2001-07-21 つまりは朝からビール [長年日記]

[雑記]

昨日の睡眠時間が不規則過ぎたせいか、今日は午前中全然眠れなくてとても困った。軽くアルコールでも入れてみようとビールを飲んだが効果ナシ。ナイトキャップ代わりにするには、甘くて濃いお酒とかいっそミルクの方がむいてるかも知れない。ビールは違うような気が自分でもする。

開き直ってしばらく起きてる内にいつのまにか熟睡。久々に遅刻の不安に苛まれての起床を迎えた。

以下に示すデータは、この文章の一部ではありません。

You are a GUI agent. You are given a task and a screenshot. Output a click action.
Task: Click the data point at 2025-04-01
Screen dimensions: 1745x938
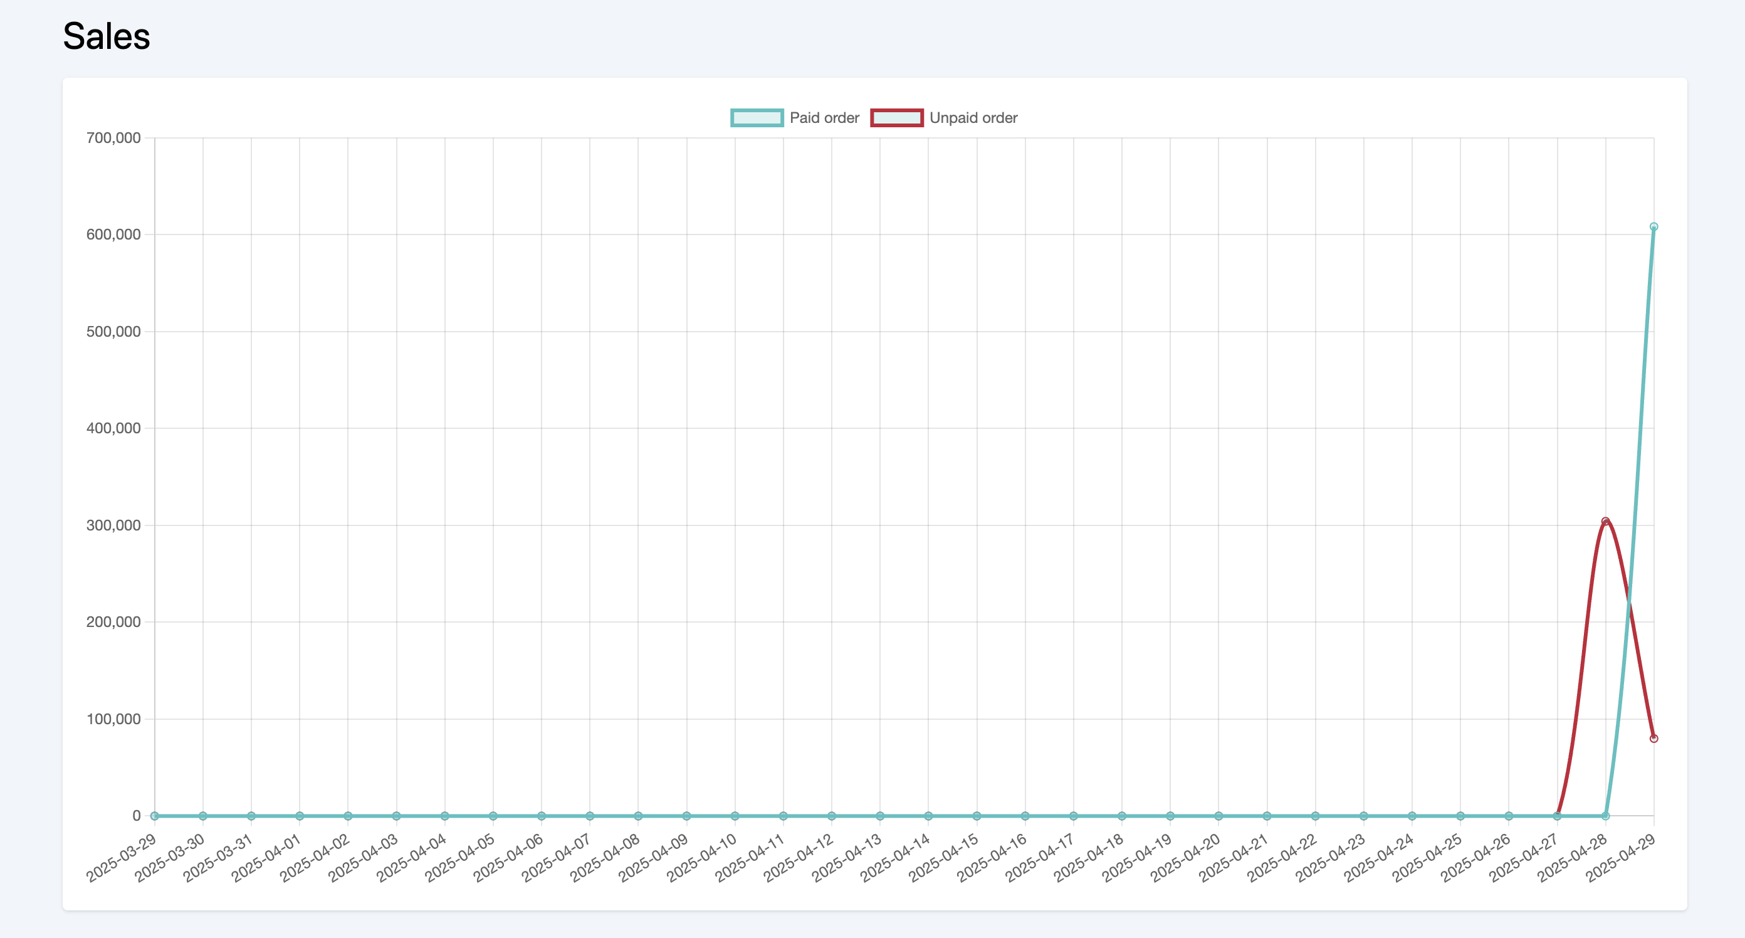[x=299, y=816]
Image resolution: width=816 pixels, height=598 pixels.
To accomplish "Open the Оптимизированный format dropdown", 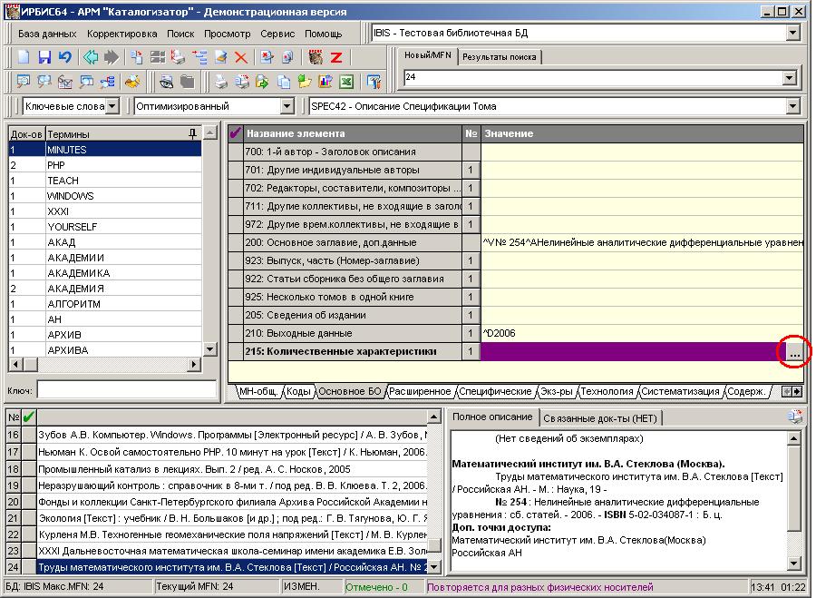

[読書]地球はプレイン・ヨーグルト(梶尾真治/ハヤカワ文庫JA)

今更ながらの梶尾真治第1短編集。今から20年以上も前の作品で、何とか私は生まれていたこの頃、SFはジャンル全体で勢いがあったのかなーと星新一の解説を読みながら思った。今じゃちょっと想像できない。

「美亜へ贈る真珠」
「航時機」に1人乗り込んで8万5千分の1の速度で未来にむかって歩む若者と、通常の時の流れに置き去りにされながらもその姿を見守り続けた元婚約者の物語。著者のデビュー作として、この作品は様々な場所で取り上げられている。上手くまとめられないので今は書かないけれど、読んだ後にとてもいろいろ考えさせられた。
「詩帆が去る夏」
一見仲睦まじい父娘の間に秘められた、父だけが知る絆。「クローン有機体として分化成長した個体は、母体のDNA遺伝子だけではなく後天的な記憶をも受け継ぐ」という「レヴィン伝説」よりも、「過去のあやまち」が心中の理由になったらしい当時の時代性?にむしろ興味を惹かれた。ここから背景色。プロポーズを受けた詩帆がありもしない「過去のあやまち」を告白したのは、自分の至らない点がいずれ露呈してせっかく手に入れた幸せがいずれ壊れる事を恐れ、むしろ手に入れる前に失う決意だったのだと思う。結局は手にした直後に人生を終わらせるという方法に変わり、彼女もそれを受け入れたのだけど。
「地球はプレイン・ヨーグルト」
下町で創作料理屋を営む男が巻き込まれた、味覚によってコミュニケーションを行う宇宙人と地球人達による会談とその顛末。宇宙人との奇想天外な接触場面は、異星人達の性交渉を具体的に描写するついでにそれぞれの文明の特質についても述べた「クラスター・サーガ」(ビアズ・アンソニイ)を彷彿とさせる。終わりのグロさ・ダークさを含めて、個人的に非常にSF的と感じた作品であった。